TASK STATEMENT –
Start at the line holding "Küpsiste seaded (44, 2213)". Write out that line and each one after it to the end of the data, unchanged.

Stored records

----

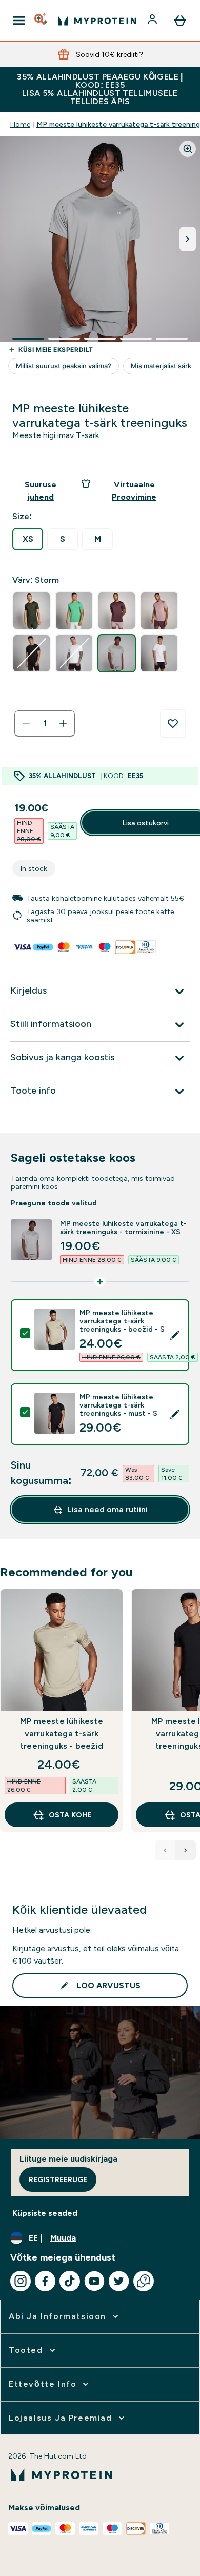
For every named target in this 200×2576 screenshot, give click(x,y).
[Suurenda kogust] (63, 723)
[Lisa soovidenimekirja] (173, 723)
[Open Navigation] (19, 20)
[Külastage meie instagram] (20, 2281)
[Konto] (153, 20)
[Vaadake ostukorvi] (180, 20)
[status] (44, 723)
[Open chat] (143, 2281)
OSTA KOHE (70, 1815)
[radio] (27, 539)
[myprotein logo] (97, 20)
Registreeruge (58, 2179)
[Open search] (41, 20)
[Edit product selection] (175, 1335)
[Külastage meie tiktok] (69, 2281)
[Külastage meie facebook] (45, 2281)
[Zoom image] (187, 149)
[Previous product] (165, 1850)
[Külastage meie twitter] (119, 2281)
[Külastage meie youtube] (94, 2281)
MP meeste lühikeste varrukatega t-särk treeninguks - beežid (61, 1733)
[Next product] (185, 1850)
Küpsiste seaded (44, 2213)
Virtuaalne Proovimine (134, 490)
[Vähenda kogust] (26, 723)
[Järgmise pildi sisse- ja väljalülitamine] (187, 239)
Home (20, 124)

----

FINAL ANSWER –
Küpsiste seaded (44, 2213)
Virtuaalne Proovimine (134, 490)
[Vähenda kogust] (26, 723)
[Järgmise pildi sisse- ja väljalülitamine] (187, 239)
Home (20, 124)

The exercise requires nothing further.